Stephen Kohn, could you talk a little bit about the extent, how massive this fraud was? Because, as you explained to me earlier this week, every one of these Americans who were holding these accounts had to, on their tax forms every year, check a box. The government required them to say whether they held any foreign bank accounts. And they were not reporting those to the government. So every annual tax form that each of these rich Americans was filing was a fraud. And that the bank actually agreed never to provide any written documentation to their clients, that basically Birkenfeld and all of the UBS bankers, every quarter, came to the United States with encrypted computers to have personal meetings with these clients so they could know what was going on with their accounts?

STEPHEN KOHN:

Yeah, exactly. What you’re saying is completely true. They secretly entered the United States under false pretexts. They had — Birkenfeld didn’t bring an encrypted computer, but the forty-nine others did, secretly met with clients. Birkenfeld laid all this out to the Justice Department.

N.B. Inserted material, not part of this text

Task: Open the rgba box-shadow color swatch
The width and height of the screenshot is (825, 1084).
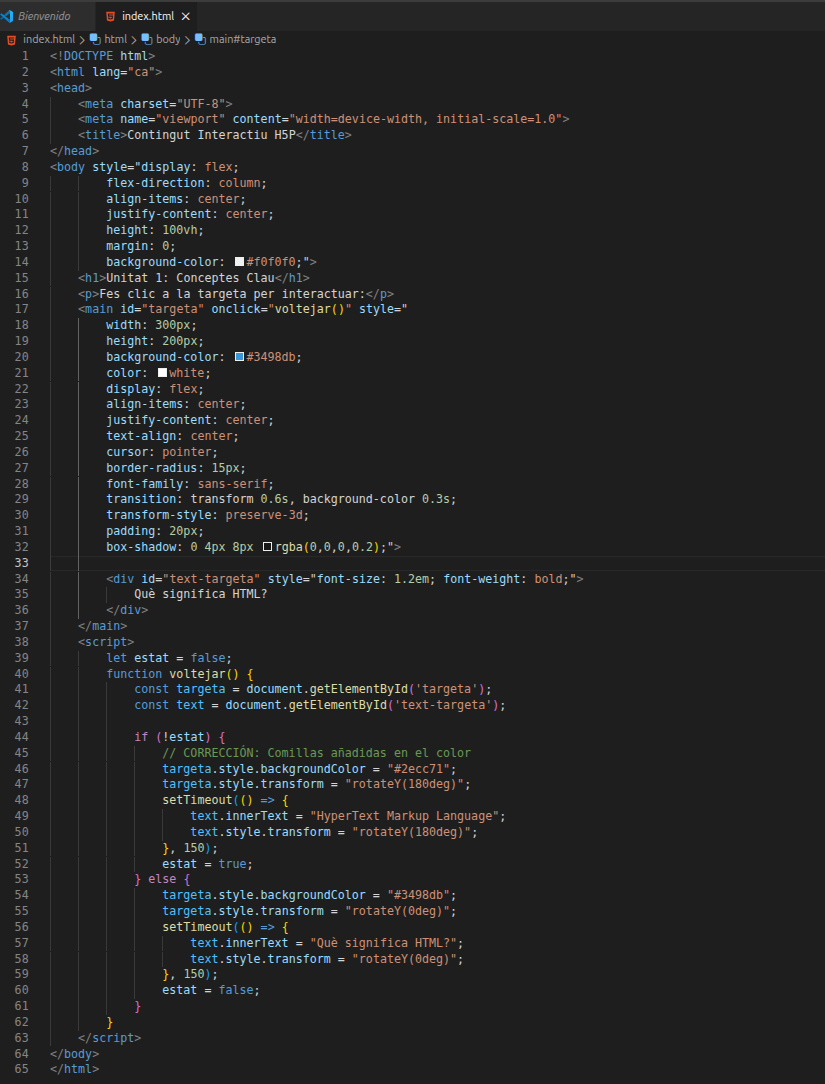Action: click(x=267, y=547)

He agreed to wear a wire. He agreed to go — live in Switzerland with the people he hung out with, wear a wire, to tell the Justice Department when these bankers were traveling, what hotels they were staying at. He gave them their cell phone numbers. He pointed them in the direction of how they could learn the identities of these thousands of Americans.

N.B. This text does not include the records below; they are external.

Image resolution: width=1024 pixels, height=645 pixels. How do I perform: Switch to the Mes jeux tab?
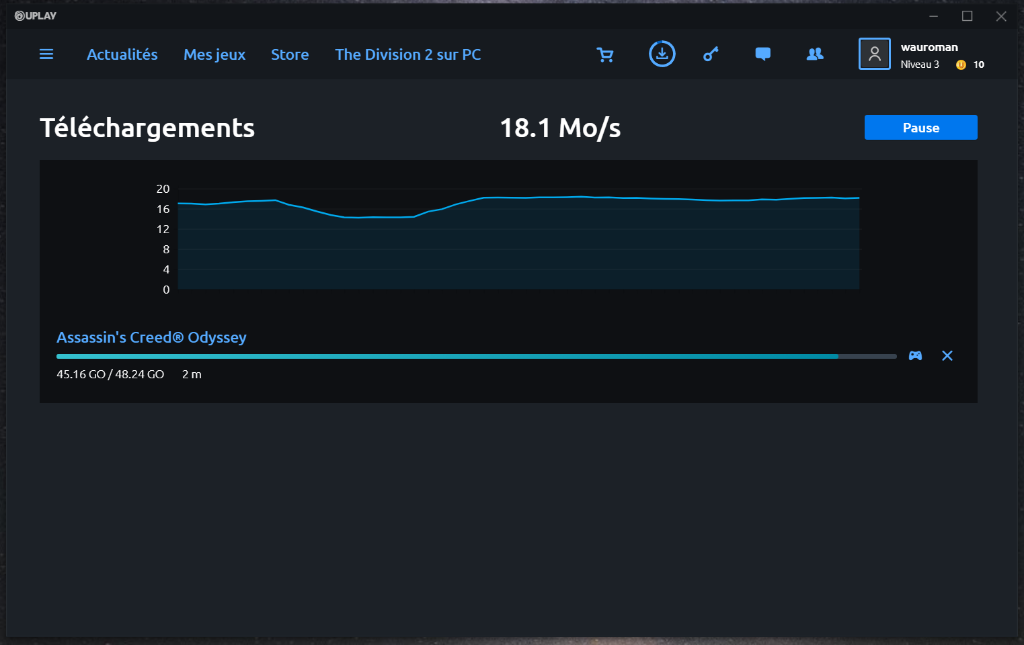click(214, 55)
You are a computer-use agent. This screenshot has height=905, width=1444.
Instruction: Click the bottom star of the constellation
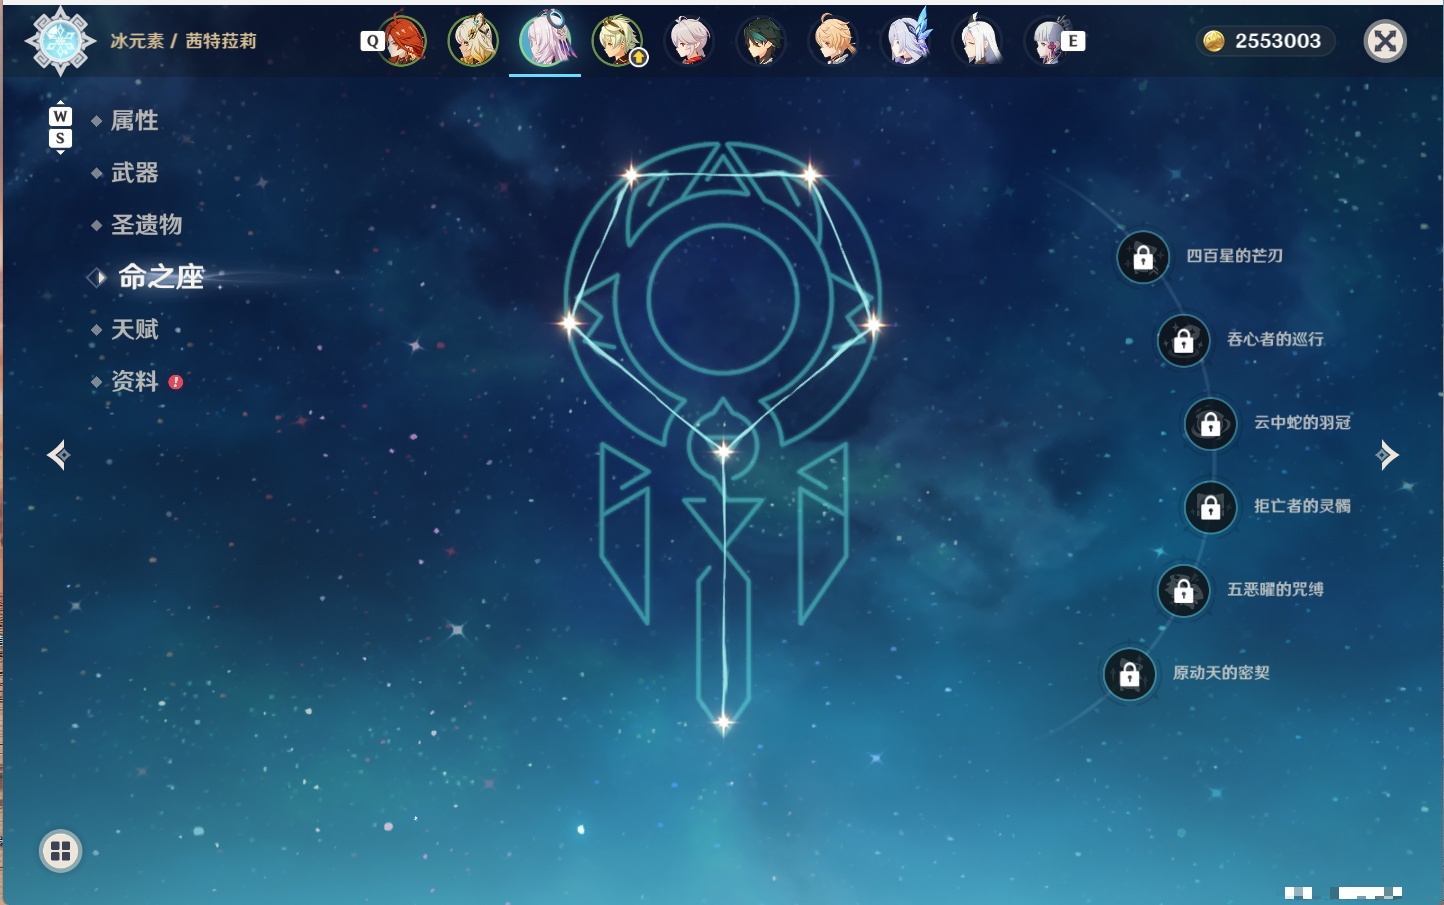point(723,721)
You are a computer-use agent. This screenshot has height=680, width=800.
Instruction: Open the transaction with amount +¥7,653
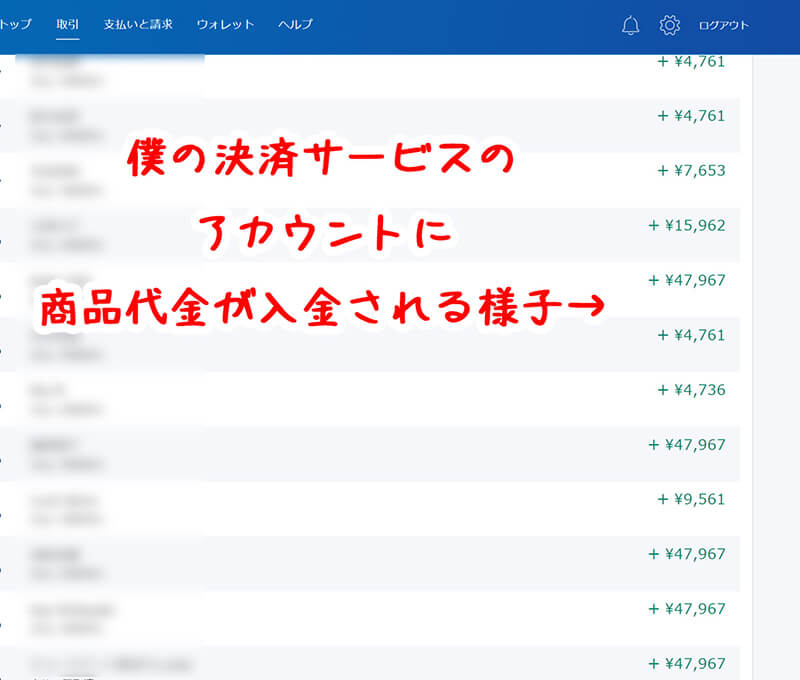(x=691, y=171)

And remember, they’re all very rich people, very powerful people. They could be judges. They could be senators. They’re all rich. They’re all probably very powerful in their local communities. How guilty were they? Just what Juan said. Every year they checked a box that was a lie on their tax form that permitted them to hide millions and millions in assets. Each time they checked that box, they committed a felony. So if they were doing it for fifteen, twenty years, these are large felonies.

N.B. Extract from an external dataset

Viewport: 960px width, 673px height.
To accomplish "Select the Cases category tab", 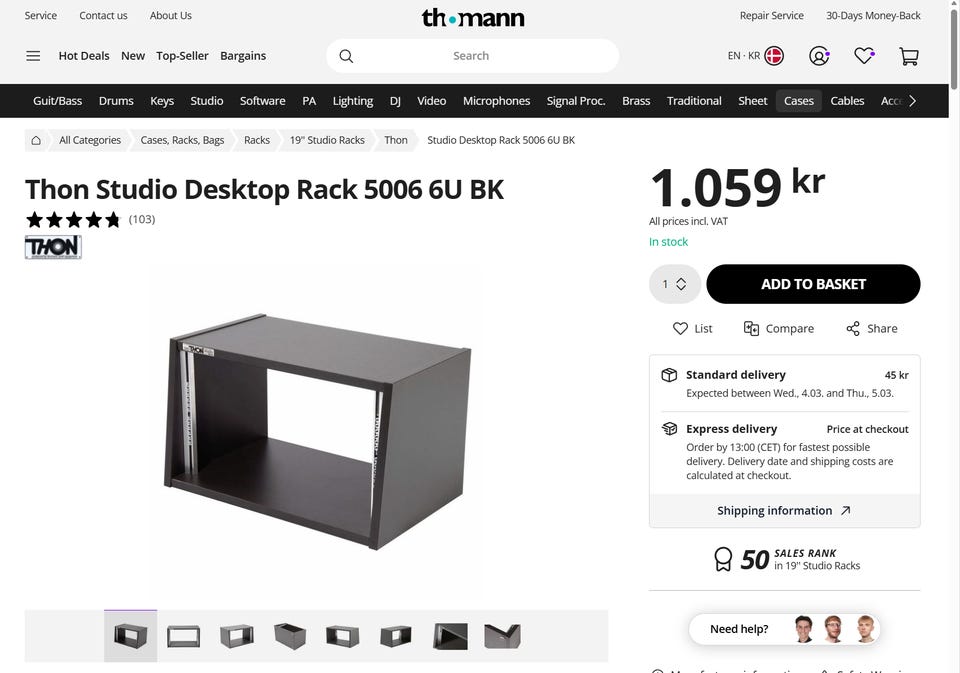I will [798, 101].
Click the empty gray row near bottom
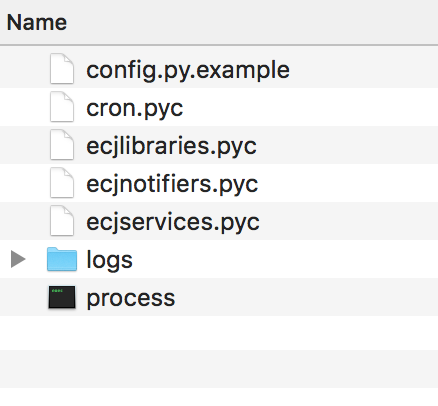The width and height of the screenshot is (438, 406). click(219, 369)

They also had this thing called “mail hold.” The Swiss bank would never send them a letter, so no one could ever track it down. It was personal between that millionaire cheater and the bank. And all of their mail would be held in a secret vault. So when they traveled to Switzerland, they could sit and open all their mail, all their receipts, all their statements, and then shred them when they were done looking at them. In other words, the bank was actively facilitating the fraud, but each client was actively engaged. And these were not small frauds. These were major frauds by millionaires and billionaires.

And right now, the American people don’t know who they were. Think of that. Fourteen thousand multimillionaires and, we know, billionaires had illegal accounts for years. They hold positions of authority in the United States. And the Justice Department has essentially given cover to every single one of them. And Birkenfeld explained how you could catch them. And instead of letting Birkenfeld wear a wire, they want Birkenfeld to wear stripes. Instead of letting Birkenfeld go back to Switzerland and help with law enforcement, they’re putting him in jail for forty months, more than everyone else.

I mean, they’re sending a message: if you want to blow the whistle on this level of wealthy and powerful individual in the United States of America, be prepared to go to jail. And what I want to say is, I’m praying it’s an aberration, that this will be fixed, because it will set the cause of whistleblowing back, and that we cannot afford. Whistleblowers detect fraud. They must be encouraged. And an action like this is detrimental to the public interest.

AMY GOODMAN:

Last question.

STEPHEN KOHN:

I also would like just to —

AMY GOODMAN:

Alright, ten seconds.

STEPHEN KOHN:

The last thing I want to say is, the National Whistleblowers Center, on our webpage, whistleblowers.org, you can come on, and you can sign a very simple email letter to the Attorney General asking for a review of Mr. Birkenfeld’s case. I think it’s very important that the public weigh in on this.

JUAN GONZALEZ:

Although Attorney General Holder has had to recuse himself, because he once was a bank — he once was a lawyer for UBS.

STEPHEN KOHN:

Yeah, exactly.

AMY GOODMAN:

Well, we will leave it there. Stephen Kohn, thanks for joining us, and we’ll link to that at democracynow.org. Stephen Kohn, the lawyer for Bradley Birkenfeld and executive director of the National Whistleblowers Center.